> _Aufgabe 1_
Wer führt laut dem Text über die kroatischen Sozialdemokraten die grüne Partei ORaH?
> _Aufgabe 2_
Prüfe bitte, ob die folgenden Aussagen mit dem Text über die kroatischen Sozialdemokraten übereinstimmen. Beantworte jede mit Ja oder Nein und zitiere die entscheidenden Worte des Textes wörtlich.
(a) In den Umfragen lag die SDP vor ORaH.
(b) Die HDZ sitzt in der Opposition.
(c) Der Konflikt zwischen Milanović und Josipović wird offen ausgetragen.

> _Vorliegender Text_
"Ich schaue nicht jeden Tag auf die Statistiken, weil ich bin kein Glücksspieler und keiner, der wettet, sondern ich bin der Regierungschef", hat der Premier einmal gesagt. Vielleicht wäre es ihm aber doch angeraten, dies ab und zu zu tun. Denn Faktum ist, die kroatischen Sozialdemokraten stecken in einer manifesten Krise. Erstmals lag kürzlich in Umfragen die neue, grüne Partei ORaH (17,9 Prozent) vor der SDP (17,3 Prozent) von Premier Zoran Milanović, der selbst seit Jahren an Beliebtheit verliert. An erster Stelle liegt demnach die konservative HDZ mit 25,7 Prozent, die in der Opposition sitzt.
Innerhalb der Sozialdemokraten ist die Stimmung noch dazu gespalten. Präsident Ivo Josipović, der bei den Präsidentschaftswahlen im Dezember nochmals antritt, ist offensichtlich mit dem Kurs des Regierungschefs nicht zufrieden. Manche Analysten sagen, dass Milanović deshalb lange gezögert hat, die Unterstützung der Partei für Josipovićs Kandidatur bekannt zu geben. Offen wird der Konflikt zwischen den beiden allerdings nicht ausgetragen.
Allerdings ist spätestens seit dem überraschend guten Abschneiden der grünen Partei ORaH bei den EU-Wahlen viel Bewegung im linken Parteienspektrum zu bemerken. OraH, das von Mirela Holy geführt wird, hat noch wenig Strukturen, aber angesichts des schlechten Image von Milanović ist es ein Auffangbecken für enttäuschte Linke. Manche Analysten wie etwa Davor Gjenero sehen überhaupt Josipović hinter dem Projekt. Gjenero glaubt, dass der Präsident die Sozialdemokraten und Orah letztlich zusammenführen will. Möglicherweise auch, um doch noch einen Wahlsieg für die Linke im kommenden Jahr sicher zu stellen.
Causa "Barbika"

> _Datenauszüge_
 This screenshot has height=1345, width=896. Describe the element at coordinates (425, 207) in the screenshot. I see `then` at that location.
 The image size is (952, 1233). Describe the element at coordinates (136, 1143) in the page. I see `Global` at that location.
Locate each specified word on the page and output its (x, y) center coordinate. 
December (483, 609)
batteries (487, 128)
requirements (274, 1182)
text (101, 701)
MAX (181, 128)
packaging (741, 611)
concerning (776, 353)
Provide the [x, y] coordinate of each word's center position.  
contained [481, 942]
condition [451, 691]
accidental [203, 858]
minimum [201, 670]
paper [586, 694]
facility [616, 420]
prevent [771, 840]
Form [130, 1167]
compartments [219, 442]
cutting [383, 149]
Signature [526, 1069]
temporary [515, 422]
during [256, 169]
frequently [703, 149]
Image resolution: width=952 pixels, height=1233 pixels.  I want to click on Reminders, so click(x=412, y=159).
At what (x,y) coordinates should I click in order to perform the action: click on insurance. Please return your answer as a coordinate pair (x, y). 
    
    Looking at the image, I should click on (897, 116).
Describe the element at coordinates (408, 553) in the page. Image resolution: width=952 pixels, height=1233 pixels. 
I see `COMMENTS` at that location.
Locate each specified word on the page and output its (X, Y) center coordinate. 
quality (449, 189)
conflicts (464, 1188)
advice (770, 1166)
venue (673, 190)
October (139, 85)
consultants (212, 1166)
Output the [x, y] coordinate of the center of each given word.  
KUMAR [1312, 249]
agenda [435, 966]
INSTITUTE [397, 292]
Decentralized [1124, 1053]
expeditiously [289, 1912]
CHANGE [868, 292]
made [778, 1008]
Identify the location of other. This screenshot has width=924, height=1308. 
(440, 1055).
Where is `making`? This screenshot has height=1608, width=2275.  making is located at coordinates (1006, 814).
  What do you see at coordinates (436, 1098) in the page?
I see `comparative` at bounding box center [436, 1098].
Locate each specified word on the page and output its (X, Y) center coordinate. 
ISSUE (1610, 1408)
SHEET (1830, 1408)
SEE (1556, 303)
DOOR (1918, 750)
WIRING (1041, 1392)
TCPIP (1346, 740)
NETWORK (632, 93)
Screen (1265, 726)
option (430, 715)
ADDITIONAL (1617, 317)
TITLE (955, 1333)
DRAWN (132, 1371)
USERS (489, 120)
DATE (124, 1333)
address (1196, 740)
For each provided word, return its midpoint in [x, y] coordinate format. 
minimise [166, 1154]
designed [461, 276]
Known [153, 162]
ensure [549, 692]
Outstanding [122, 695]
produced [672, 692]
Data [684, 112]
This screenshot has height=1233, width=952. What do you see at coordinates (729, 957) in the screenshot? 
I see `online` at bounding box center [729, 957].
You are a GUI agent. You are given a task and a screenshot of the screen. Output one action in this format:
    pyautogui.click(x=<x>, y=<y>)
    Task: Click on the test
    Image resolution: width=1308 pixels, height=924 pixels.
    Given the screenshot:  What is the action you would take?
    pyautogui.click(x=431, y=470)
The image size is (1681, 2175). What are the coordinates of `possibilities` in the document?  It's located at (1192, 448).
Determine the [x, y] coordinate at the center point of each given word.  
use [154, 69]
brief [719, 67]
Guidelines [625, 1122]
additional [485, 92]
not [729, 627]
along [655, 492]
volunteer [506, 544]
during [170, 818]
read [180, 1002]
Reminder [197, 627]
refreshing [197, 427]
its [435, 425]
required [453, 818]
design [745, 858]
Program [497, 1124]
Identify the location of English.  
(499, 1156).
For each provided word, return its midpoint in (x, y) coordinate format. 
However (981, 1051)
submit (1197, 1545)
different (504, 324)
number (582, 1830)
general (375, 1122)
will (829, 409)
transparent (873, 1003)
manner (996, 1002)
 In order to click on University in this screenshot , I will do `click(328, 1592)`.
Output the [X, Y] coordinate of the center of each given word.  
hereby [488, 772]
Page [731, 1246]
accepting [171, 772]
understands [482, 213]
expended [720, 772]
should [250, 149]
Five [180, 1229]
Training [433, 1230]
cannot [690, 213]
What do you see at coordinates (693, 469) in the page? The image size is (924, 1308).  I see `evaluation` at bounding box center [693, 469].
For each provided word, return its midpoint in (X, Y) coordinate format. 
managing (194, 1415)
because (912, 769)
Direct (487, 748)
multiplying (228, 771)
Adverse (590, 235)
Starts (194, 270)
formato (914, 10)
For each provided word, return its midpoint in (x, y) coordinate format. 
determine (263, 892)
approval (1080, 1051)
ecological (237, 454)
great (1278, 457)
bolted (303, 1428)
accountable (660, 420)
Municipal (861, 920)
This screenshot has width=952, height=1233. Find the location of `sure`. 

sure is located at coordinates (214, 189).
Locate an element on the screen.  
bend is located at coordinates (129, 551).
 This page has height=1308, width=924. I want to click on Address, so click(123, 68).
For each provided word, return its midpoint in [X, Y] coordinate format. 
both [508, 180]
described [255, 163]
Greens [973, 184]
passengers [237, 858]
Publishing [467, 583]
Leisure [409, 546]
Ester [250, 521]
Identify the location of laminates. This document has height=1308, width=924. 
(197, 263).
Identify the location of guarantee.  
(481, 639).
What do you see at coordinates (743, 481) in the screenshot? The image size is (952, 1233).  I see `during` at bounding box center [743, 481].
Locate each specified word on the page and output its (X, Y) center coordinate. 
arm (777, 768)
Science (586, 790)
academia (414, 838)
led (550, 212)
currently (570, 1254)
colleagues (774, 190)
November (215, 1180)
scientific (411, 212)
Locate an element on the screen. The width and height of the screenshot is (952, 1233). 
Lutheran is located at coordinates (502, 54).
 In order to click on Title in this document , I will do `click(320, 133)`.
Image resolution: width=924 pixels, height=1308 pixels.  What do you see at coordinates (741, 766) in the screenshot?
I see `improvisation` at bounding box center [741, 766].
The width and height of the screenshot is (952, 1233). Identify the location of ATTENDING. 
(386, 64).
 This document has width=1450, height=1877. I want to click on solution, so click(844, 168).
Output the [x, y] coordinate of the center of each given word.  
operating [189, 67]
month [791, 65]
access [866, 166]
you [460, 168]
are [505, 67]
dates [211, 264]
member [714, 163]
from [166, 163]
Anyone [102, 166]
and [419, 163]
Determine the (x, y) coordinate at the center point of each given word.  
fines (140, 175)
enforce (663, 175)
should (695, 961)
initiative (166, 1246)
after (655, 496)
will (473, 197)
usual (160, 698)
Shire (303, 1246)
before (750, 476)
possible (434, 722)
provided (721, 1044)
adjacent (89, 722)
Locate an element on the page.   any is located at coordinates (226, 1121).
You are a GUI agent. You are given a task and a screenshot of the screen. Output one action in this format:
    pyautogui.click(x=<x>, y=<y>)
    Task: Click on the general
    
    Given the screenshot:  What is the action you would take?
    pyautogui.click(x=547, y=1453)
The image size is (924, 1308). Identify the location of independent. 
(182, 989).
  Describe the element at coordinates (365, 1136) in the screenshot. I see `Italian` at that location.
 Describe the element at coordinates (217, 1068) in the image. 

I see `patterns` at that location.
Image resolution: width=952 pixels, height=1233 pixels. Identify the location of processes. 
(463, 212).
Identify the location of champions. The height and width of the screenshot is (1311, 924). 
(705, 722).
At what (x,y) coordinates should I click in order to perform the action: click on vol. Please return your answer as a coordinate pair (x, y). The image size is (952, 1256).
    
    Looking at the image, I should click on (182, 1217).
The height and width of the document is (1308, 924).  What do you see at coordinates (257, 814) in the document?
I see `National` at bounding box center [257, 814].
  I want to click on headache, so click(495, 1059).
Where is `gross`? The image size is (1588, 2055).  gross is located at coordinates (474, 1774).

> _Musterlösung 1_
Mirela Holy führt die Partei ORaH.

> _Musterlösung 2_
(a) Nein: „Erstmals lag kürzlich in Umfragen die neue, grüne Partei ORaH (17,9 Prozent) vor der SDP (17,3 Prozent)“
(b) Ja: „die konservative HDZ mit 25,7 Prozent, die in der Opposition sitzt“
(c) Nein: „Offen wird der Konflikt zwischen den beiden allerdings nicht ausgetragen.“